> _AIM OF THE TASK_
The task calls for the line containing "You are a computer-use" and all later lines, through the end of the entries below, to be set down exactly and without pictures.

*** THE INPUT ***

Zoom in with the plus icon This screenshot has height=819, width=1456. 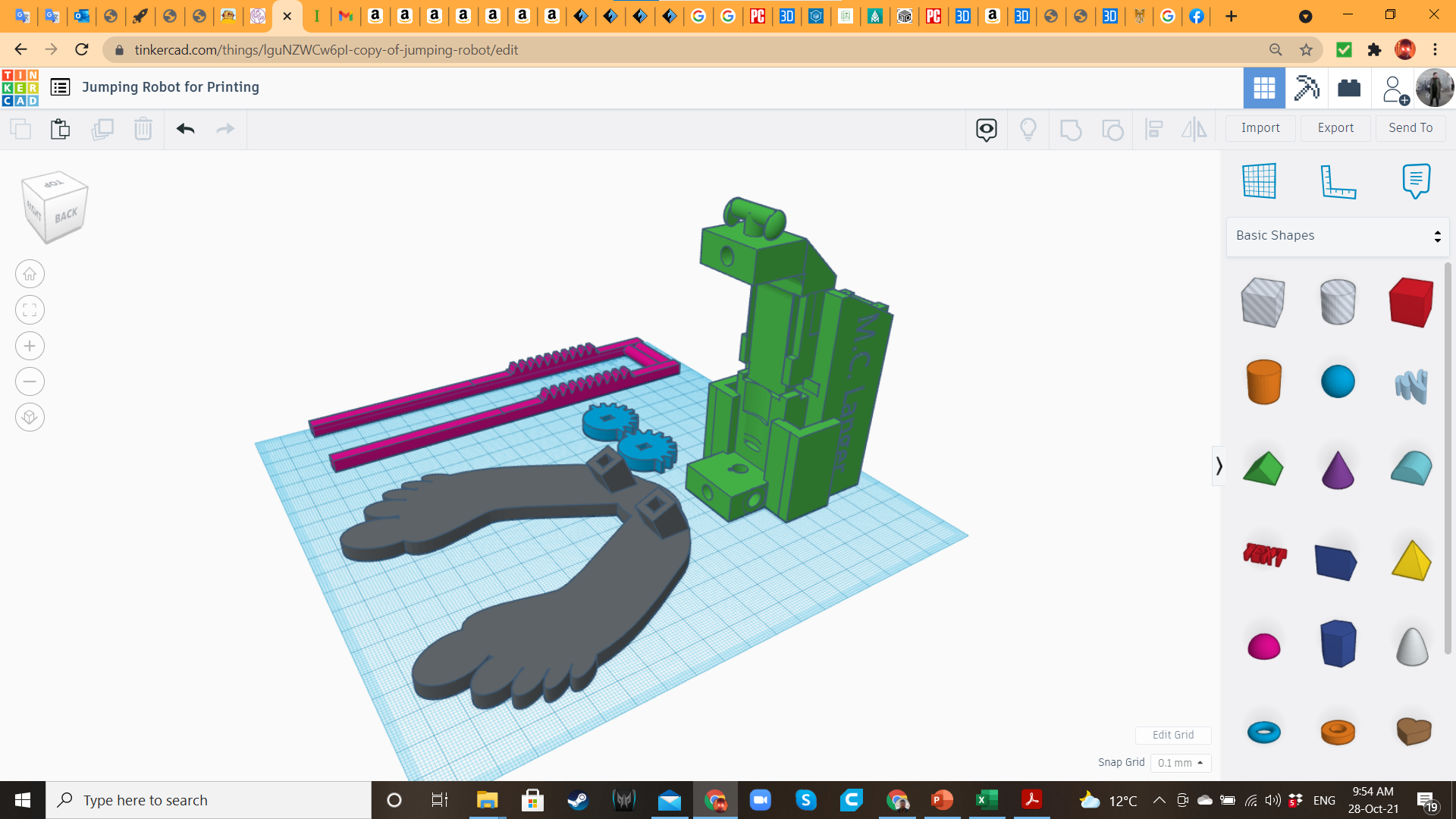pos(30,346)
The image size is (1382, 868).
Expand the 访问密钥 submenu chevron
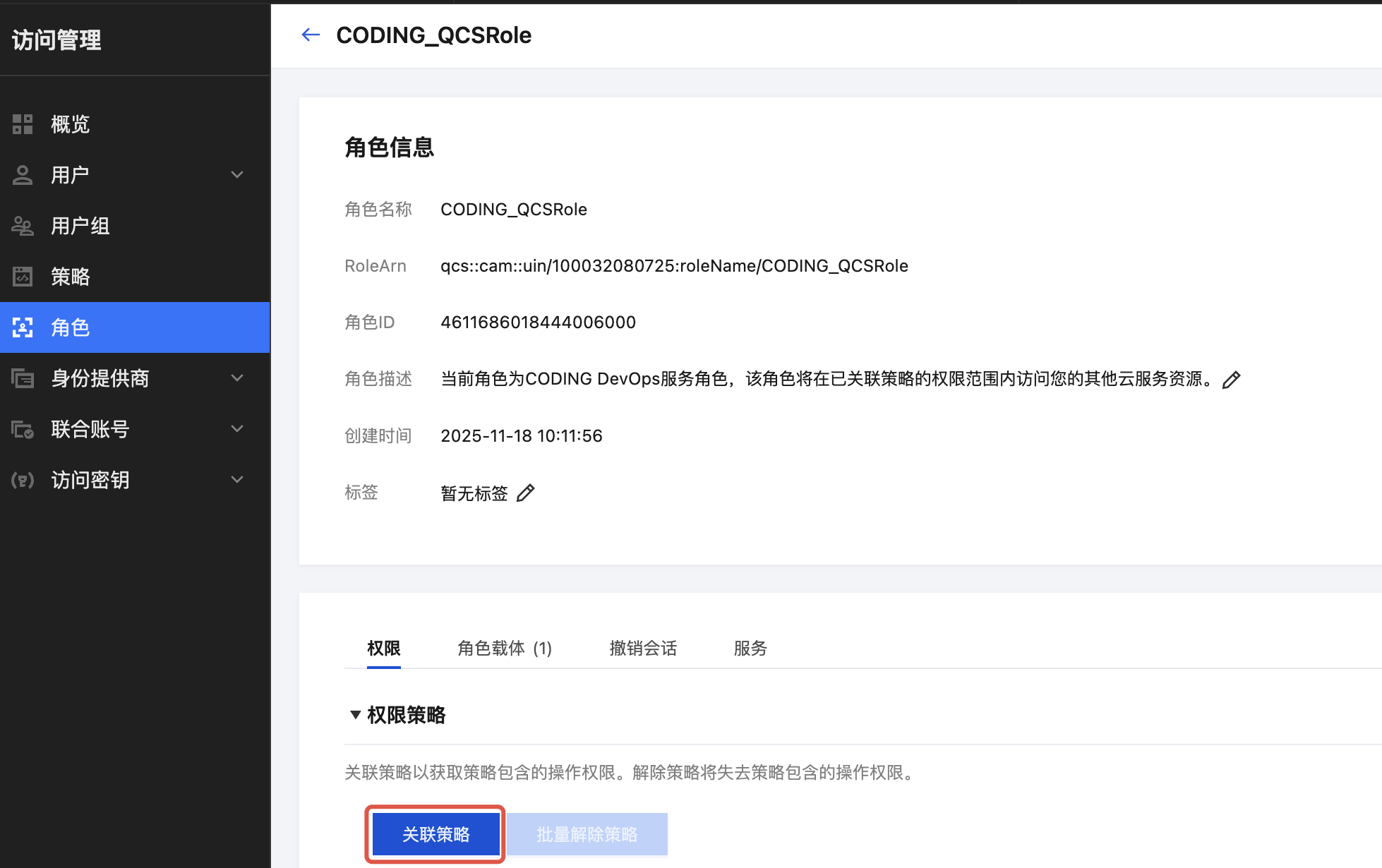tap(237, 480)
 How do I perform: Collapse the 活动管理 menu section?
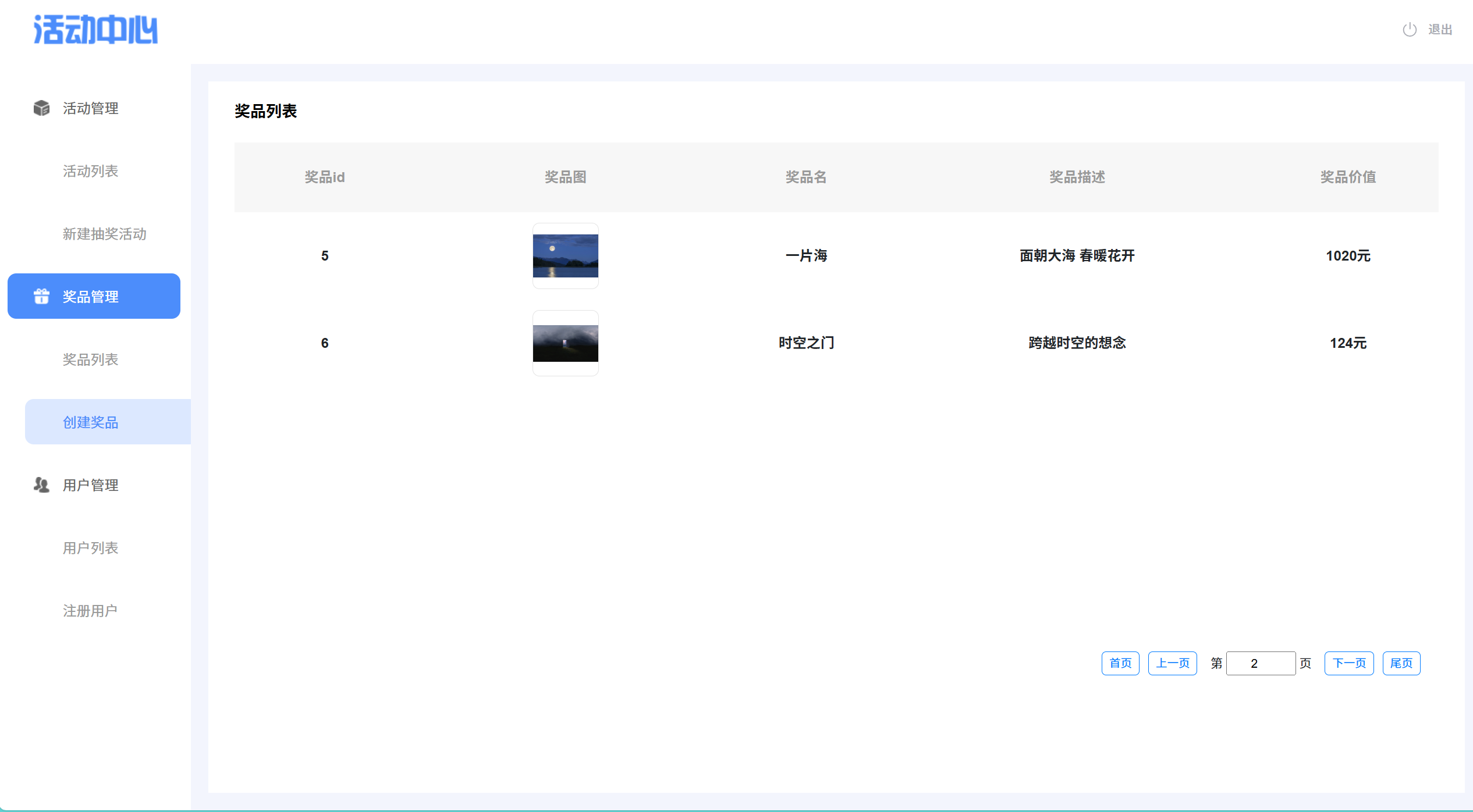click(x=91, y=108)
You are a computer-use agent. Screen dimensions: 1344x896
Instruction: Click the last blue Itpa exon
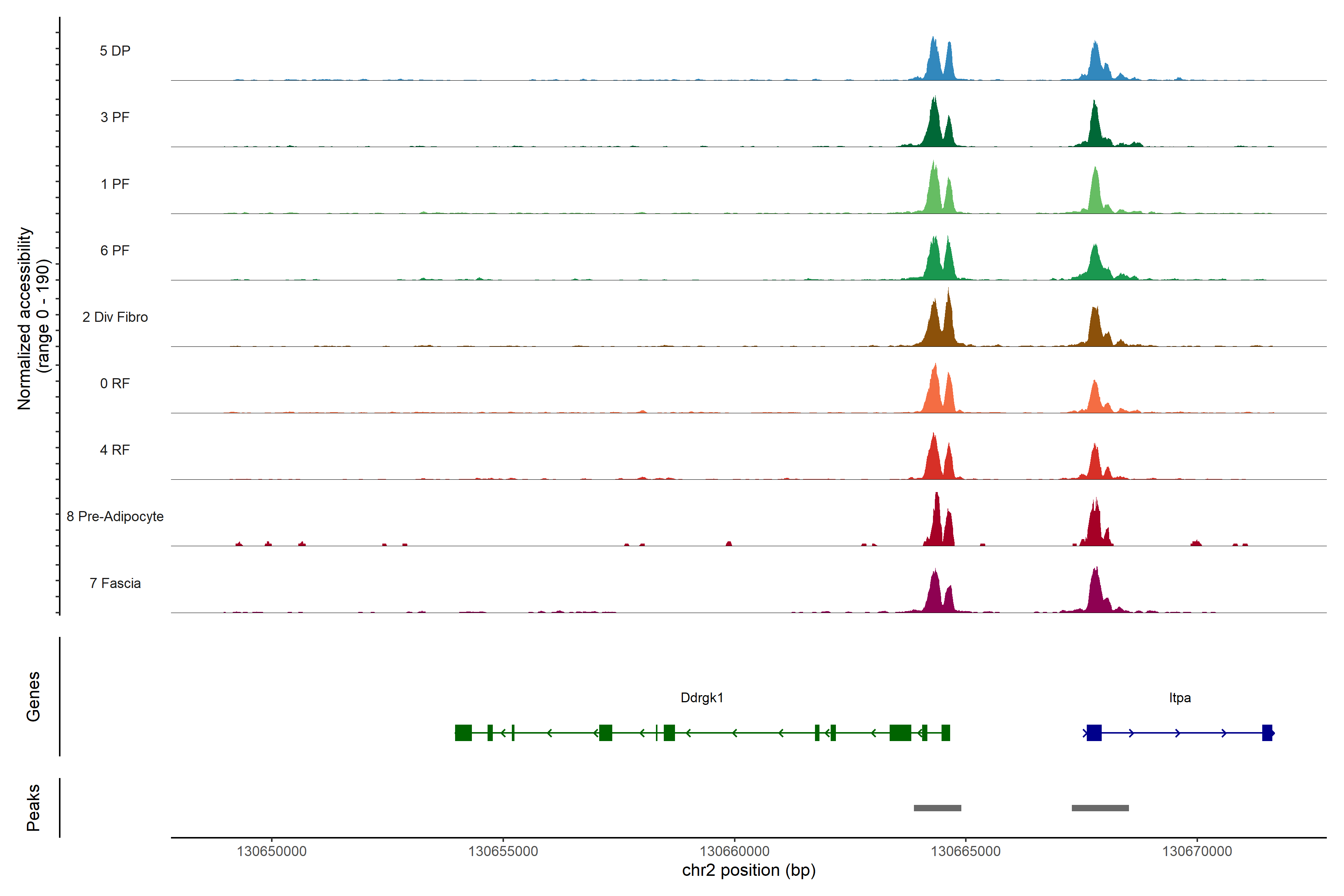coord(1267,732)
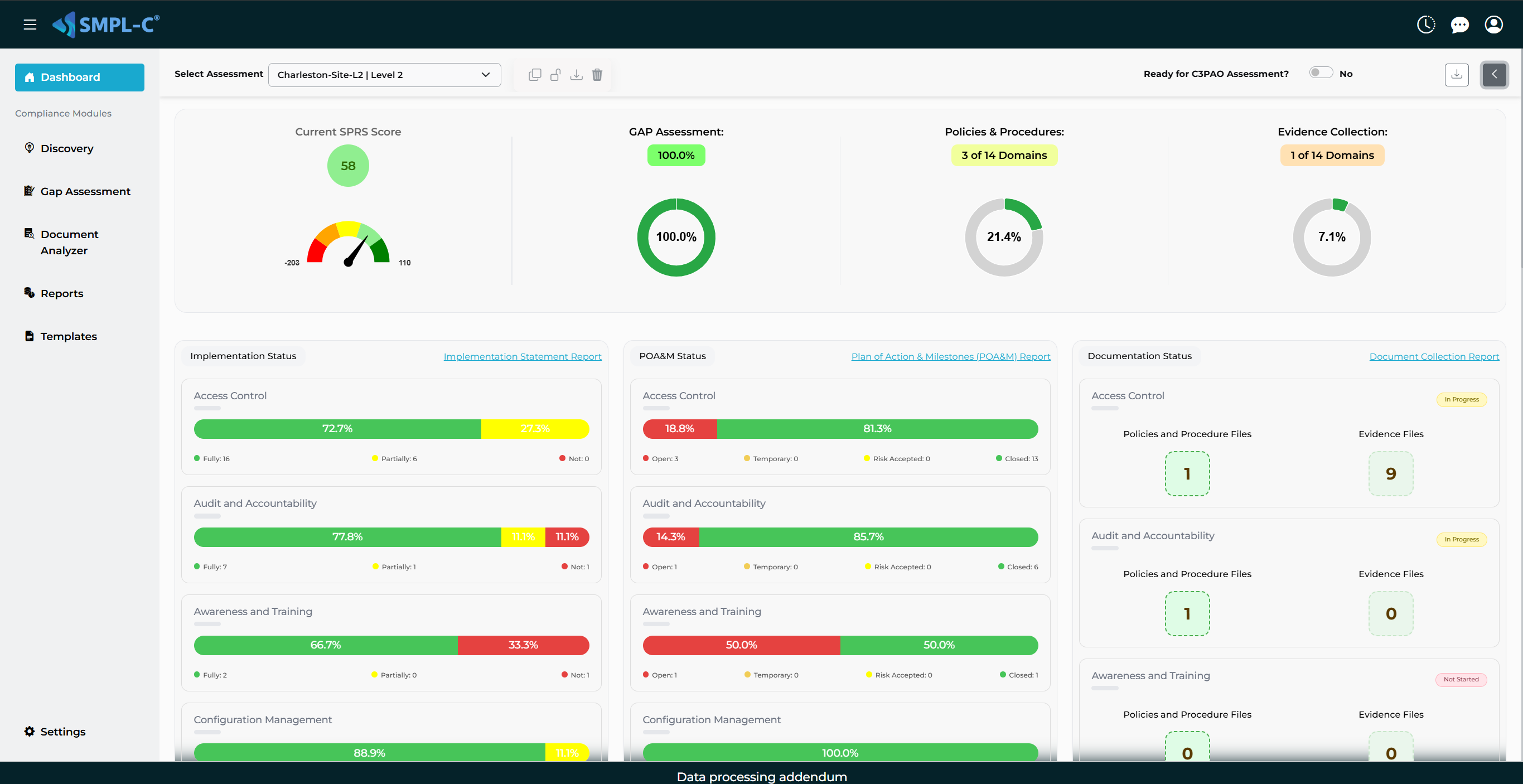The height and width of the screenshot is (784, 1523).
Task: Click the duplicate assessment icon
Action: pos(534,75)
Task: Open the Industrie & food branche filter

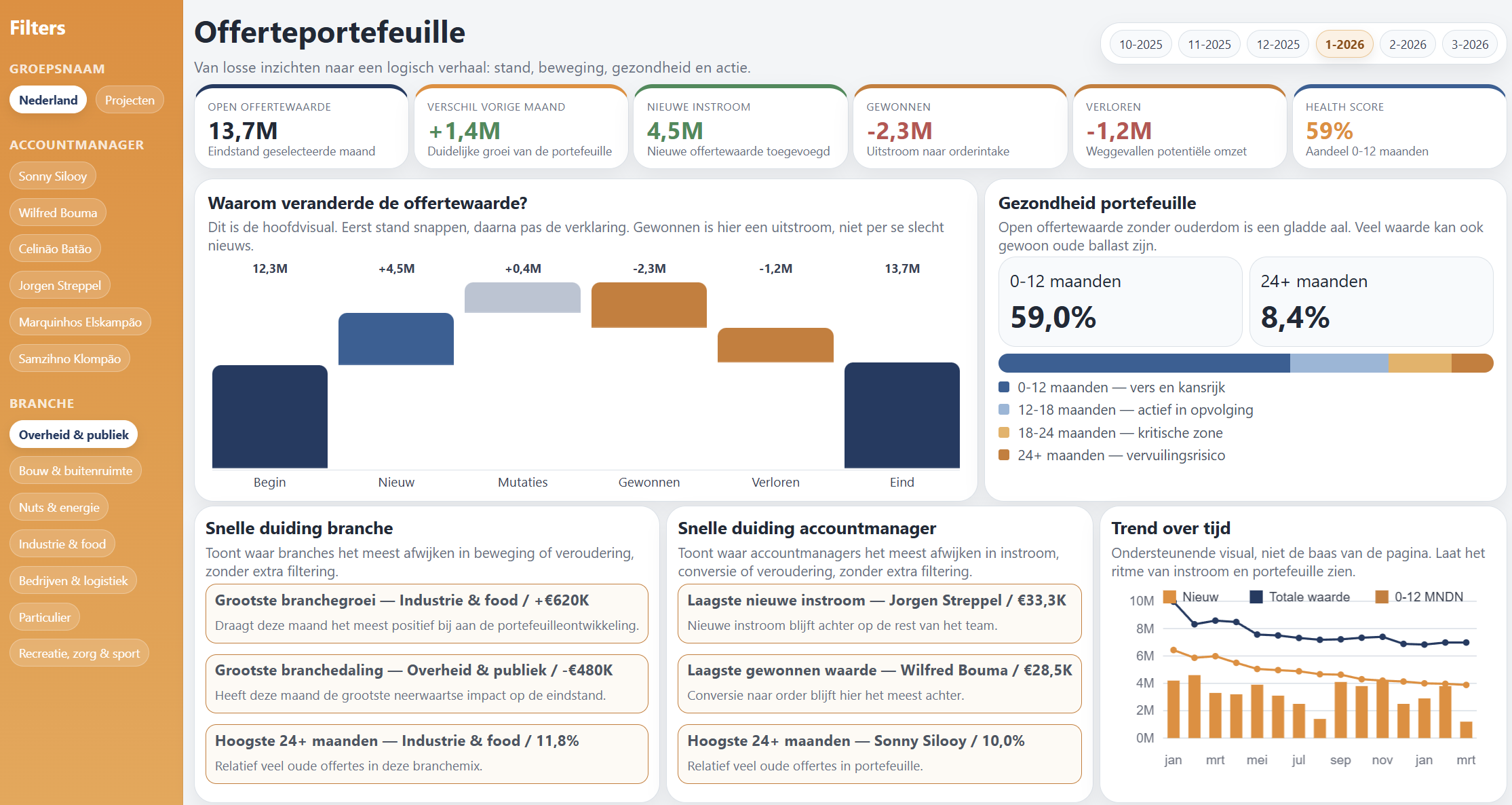Action: [62, 543]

*** End of THE INPUT ***

> _RESULT_
You are a computer-use agent. Screen dimensions: 1344x896
Instruction: Click the last blue Itpa exon
coord(1267,732)
The height and width of the screenshot is (784, 1523).
Task: Click the duplicate assessment icon
Action: pos(534,75)
Task: Open the Industrie & food branche filter

Action: [62, 543]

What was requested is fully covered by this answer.